▶ **Source passage**:
** start **
Vol. LI No. 1 — May 1978
THE ANTIQUITY OF GEOMETRY
In speculating about symbols, especially Masonic symbols, we are naturally led to think of geometric figures. Mindful of the frequently asserted claim that modern Speculative Freemasonry is the inheritor of "the secret tradition" or learning of the ancient priesthoods, who thereby exercised the decisive power of knowledge over their rulers and kings, we assume that these symbols were created or discovered by the learned men of the priestly class.
While that is undoubtedly true of many of the more complex and theoretical figures developed by ancient geometricians, a little more speculation should lead us to the realization that the most ancient, the most primitive geometrical symbols used by homo sapiens were discovered and developed by ordinary men for very practical reasons. Without knowing it, the earliest scientific investigators were the original Speculative Masons, who "curiously traced Nature to her innermost recesses" and thereby initiated the art of geometry, the one most revered by Freemasons.
And because they were the first discoverers of theoretical truths which had to be expressed in symbols (primitive language being completely inadequate, and the symbols being the practical techniques of their investigations), they acquired a special advantage by which they were able to achieve unusual status and power.
** end **
▶ **Information supplied**:
** start **
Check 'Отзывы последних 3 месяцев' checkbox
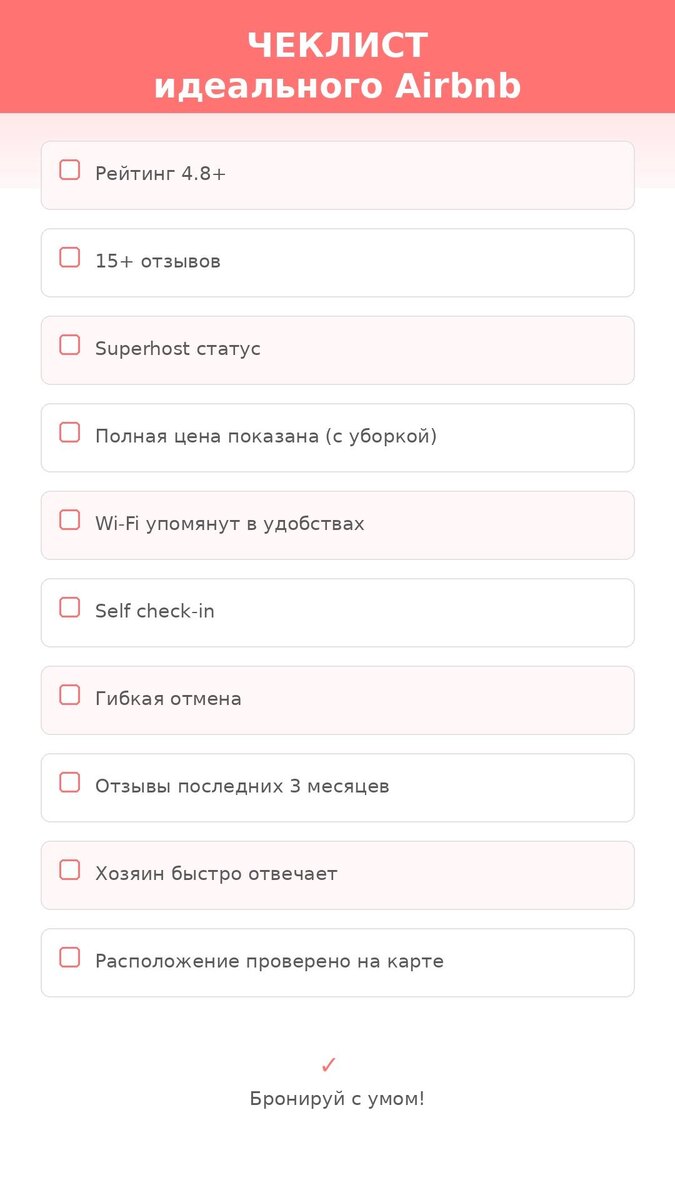The image size is (675, 1200). [x=69, y=783]
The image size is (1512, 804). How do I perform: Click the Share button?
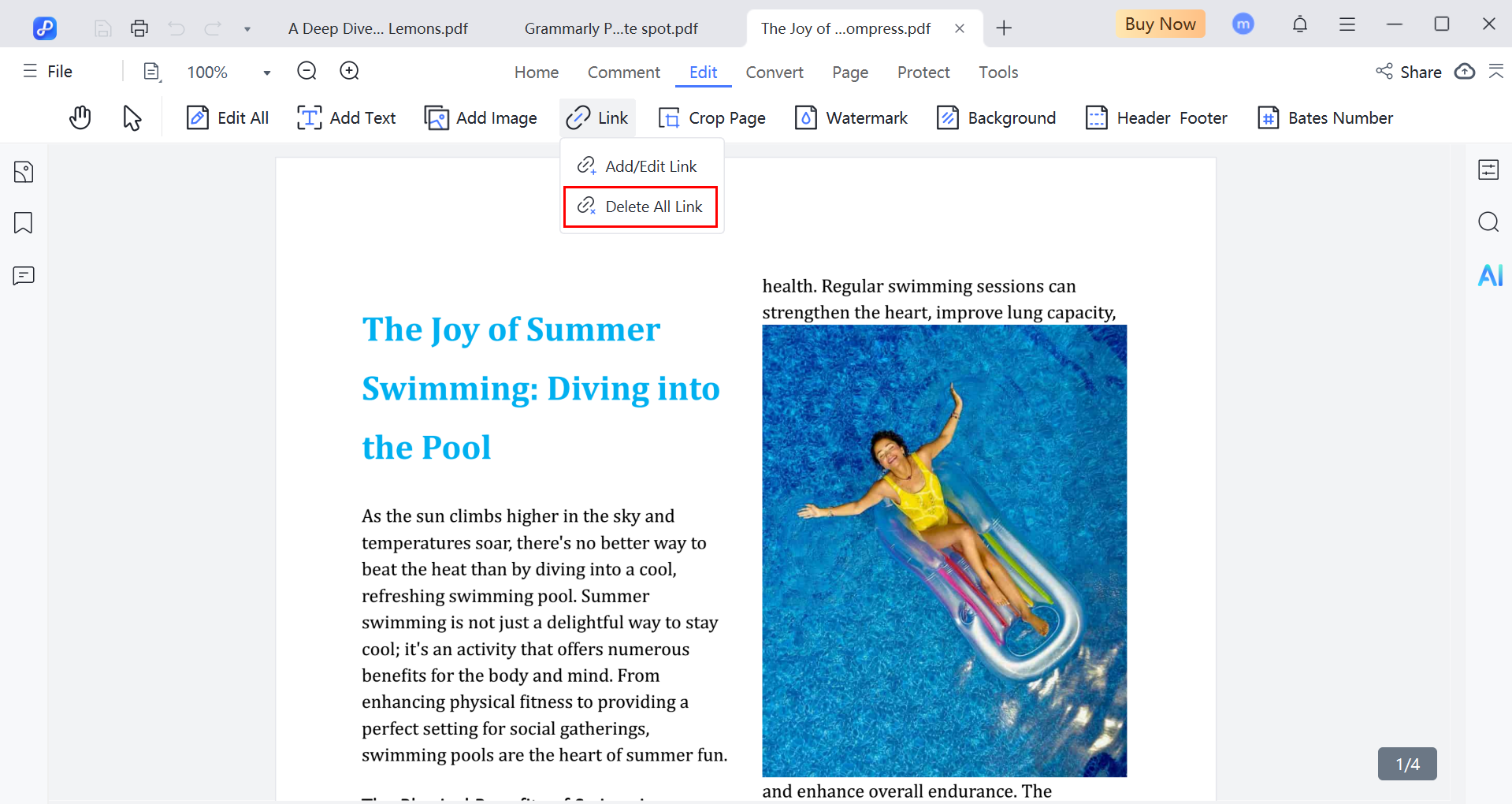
** end **
▶ **Exercise goal**: Continue the essay on the antiquity of geometry, picking up after its final sentence.

▶ **Answer to this exercise**:
Primitive man had to climb from a rude state of brutish survival on an individual basis to a simple state of social organization (like a group of families or clan, which could specialize to some extent by developing the practical arts of agriculture, the hunt for meat, storing surpluses, etc. ), before he could allow the weak or the elderly to survive. It was probably such individuals who first had leisure to investigate, to speculate, in the simplest possible form of that activity. But when their efforts gave them knowledge by which they were able to advise and direct the activities of the tribe, they realized its power and kept it secret to preserve their status and influence. It was passed on to disciples who were sworn to secrecy. The"secret tradition" was originally a practical necessity, for self-preservation.
Such a development probably occurred many centuries ago — long before the ancient civilizations of which we have any historical records. Nor did it come about quickly, in three or four generations. It must have taken millenia of puzzled observation and the slow accumulation of simple facts to arrive at even the crudest kind of symbol which encompassed more than an observation of shape or direction.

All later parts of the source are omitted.